Israel caught ‘faking’ Gaza aid
Israel admitted on Tuesday to using stock footage of a Moldovan refugee camp in a video it posted on X touting its claims that it has provided tens of thousands of tons of humanitarian aid to Gaza during the war.
The country’s official X account deleted the video that included the offending photo, which it insisted had been used “for illustrative purposes only," and promised to “ensure transparency" in subsequent visuals.
BBC reporter Shayan Sardarizadeh exposed the fraudulent clip on Monday, posting side-by-side screenshots of Israel’s video, which claimed West Jerusalem had sent “23,000 tons of tents and shelter equipment” to Gaza, and the original image on the stock photo service iStock.
The photo’s description clearly reads, “Land arranged on the territory of Moldova with tents near the border of Ukraine for refugees coming from the war in Ukraine.”
Israel claimed in the video that it had sent 11,000 aid trucks into Gaza since declaring war on Hamas in October, including 140,000 tons of food, 1,000 water trucks, and 17,000 tons of medical supplies, in addition to the shelter equipment supposedly sent.
While the UN estimates that 2 million Palestinians in Gaza – nearly all of the territory’s 2.1 million residents – are currently dependent upon such humanitarian aid, the Palestinian Red Crescent Society last month highlighted a steep decline in aid deliveries since the war began.
The organization said it received an average of just 94.5 aid trucks per day during the last three months, compared to the 500 that entered daily before October 7, even as Israel has continued to insist there is no limit on humanitarian aid entering Gaza, alternately blaming Hamas and Egypt for the trickle passing through the Rafah crossing.
Many commenters on X questioned why, if Israel was truly providing the Palestinians with such a humanitarian bounty, it did not use photographs of its own aid deliveries.
West Jerusalem last month explicitly accused 13 employees of the UN’s Palestinian refugee aid agency, UNRWA, of assisting Hamas during the October 7 raid that left 1,200 Israelis dead and another 240 captured, causing over a dozen countries to pull hundreds of millions of dollars in funding without an investigation.
The accusation came days after the International Court of Justice’s preliminary ruling in South Africa’s genocide case against Israel.
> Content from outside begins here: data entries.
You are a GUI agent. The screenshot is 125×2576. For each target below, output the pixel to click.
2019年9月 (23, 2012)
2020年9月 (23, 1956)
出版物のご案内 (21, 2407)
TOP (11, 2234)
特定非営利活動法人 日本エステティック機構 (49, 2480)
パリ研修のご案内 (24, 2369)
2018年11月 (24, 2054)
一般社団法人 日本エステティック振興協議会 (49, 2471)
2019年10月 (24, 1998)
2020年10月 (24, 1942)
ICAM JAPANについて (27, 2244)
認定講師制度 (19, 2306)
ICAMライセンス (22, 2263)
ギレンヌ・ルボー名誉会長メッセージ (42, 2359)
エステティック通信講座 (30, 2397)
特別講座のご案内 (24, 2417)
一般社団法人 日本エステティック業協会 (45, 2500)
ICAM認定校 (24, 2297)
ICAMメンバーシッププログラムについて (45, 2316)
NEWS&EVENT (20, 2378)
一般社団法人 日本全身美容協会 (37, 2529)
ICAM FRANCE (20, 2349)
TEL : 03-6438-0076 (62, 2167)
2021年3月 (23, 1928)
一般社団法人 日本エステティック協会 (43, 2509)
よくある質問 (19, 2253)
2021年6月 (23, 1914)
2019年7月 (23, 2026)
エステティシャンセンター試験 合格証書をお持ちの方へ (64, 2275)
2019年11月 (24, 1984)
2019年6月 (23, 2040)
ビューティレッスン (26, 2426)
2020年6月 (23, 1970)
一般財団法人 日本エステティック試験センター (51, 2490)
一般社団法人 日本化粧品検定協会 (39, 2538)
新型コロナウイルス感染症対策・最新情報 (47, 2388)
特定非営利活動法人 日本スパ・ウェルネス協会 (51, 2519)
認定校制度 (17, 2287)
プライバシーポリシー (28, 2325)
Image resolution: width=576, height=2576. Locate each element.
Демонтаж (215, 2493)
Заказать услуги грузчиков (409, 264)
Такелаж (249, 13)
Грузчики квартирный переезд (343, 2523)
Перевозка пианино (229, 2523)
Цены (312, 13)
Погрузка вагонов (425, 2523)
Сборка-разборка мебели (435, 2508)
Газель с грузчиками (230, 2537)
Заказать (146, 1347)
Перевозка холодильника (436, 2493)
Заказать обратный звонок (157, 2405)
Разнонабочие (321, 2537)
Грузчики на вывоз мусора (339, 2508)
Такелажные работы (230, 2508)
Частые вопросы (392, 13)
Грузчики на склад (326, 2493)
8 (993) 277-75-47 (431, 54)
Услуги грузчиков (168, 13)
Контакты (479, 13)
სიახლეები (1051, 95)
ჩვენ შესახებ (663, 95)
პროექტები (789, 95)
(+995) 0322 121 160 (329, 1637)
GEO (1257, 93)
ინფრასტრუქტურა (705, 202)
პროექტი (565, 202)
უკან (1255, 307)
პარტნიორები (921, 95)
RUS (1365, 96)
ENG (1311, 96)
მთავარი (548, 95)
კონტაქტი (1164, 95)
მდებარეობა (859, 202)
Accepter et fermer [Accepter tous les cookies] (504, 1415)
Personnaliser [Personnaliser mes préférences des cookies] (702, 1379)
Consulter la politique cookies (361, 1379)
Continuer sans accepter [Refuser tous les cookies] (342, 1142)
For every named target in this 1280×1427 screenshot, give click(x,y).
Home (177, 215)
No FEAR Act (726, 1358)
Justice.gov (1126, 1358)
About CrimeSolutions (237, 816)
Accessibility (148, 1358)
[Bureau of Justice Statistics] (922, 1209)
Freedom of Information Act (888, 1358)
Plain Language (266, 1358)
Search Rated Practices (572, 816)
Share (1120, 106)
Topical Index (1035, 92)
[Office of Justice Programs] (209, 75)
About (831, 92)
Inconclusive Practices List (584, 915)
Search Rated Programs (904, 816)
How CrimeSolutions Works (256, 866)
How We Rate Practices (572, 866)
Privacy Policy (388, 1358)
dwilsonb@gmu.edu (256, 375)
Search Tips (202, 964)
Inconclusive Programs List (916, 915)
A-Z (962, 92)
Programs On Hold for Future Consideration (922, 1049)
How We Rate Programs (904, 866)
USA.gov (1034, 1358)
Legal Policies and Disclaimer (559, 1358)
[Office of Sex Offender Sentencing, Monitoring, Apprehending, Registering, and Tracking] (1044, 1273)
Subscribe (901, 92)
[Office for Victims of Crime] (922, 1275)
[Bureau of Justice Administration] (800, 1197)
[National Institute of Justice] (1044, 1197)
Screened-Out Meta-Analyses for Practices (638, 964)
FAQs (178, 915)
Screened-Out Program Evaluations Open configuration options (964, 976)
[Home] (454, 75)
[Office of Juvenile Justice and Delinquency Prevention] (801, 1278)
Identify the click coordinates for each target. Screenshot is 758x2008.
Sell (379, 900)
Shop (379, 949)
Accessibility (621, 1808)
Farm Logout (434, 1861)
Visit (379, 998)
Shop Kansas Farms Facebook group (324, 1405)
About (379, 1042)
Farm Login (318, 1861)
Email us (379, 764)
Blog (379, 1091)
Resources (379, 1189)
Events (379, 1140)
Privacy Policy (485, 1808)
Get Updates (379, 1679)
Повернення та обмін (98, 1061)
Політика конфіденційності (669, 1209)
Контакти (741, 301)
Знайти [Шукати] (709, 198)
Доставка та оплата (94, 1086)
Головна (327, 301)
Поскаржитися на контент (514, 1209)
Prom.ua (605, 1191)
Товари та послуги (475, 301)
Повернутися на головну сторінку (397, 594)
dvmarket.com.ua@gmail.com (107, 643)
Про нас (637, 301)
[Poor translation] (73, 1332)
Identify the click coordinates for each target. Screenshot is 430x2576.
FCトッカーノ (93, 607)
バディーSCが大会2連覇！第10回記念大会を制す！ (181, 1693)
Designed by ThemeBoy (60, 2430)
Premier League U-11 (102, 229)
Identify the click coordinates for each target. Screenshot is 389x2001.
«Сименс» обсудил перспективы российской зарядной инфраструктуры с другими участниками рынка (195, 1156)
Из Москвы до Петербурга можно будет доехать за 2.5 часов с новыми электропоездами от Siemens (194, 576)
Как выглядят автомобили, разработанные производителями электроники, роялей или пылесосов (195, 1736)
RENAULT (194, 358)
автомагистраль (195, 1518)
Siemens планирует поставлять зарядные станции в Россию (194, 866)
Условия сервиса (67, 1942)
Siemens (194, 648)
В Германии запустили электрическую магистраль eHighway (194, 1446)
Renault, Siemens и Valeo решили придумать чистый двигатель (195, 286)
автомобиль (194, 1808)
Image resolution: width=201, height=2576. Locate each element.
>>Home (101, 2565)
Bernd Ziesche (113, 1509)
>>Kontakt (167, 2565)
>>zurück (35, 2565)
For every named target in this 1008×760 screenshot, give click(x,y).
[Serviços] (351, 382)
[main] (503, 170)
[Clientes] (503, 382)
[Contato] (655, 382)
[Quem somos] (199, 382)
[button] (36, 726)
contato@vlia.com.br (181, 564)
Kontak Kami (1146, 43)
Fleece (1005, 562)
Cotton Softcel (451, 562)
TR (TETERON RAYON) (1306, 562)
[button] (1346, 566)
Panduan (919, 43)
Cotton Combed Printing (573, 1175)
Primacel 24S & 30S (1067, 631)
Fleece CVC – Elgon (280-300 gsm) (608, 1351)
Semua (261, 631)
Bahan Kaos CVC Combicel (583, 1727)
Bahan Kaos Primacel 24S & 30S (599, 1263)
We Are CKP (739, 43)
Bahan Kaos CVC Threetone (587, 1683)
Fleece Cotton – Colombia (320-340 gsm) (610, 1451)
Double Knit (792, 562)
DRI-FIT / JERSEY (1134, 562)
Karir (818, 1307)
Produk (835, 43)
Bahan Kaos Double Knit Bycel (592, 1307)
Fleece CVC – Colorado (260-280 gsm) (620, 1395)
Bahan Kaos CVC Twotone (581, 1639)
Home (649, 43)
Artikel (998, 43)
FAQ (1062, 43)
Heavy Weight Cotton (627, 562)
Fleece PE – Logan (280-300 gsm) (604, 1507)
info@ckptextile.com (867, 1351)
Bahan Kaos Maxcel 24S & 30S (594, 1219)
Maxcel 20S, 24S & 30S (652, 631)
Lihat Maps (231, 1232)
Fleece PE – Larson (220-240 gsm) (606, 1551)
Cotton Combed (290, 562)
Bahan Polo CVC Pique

West Jerusalem was compelled to increase aid deliveries to alleviate the humanitarian catastrophe afflicting Gaza’s Palestinian population, most of whom are experiencing famine, according to the UN. Israel has killed over 28,000 Palestinians there, mostly women and children, since the war began, according to the territory’s health ministry, and over 85% of residents have been displaced by Israeli bombardment.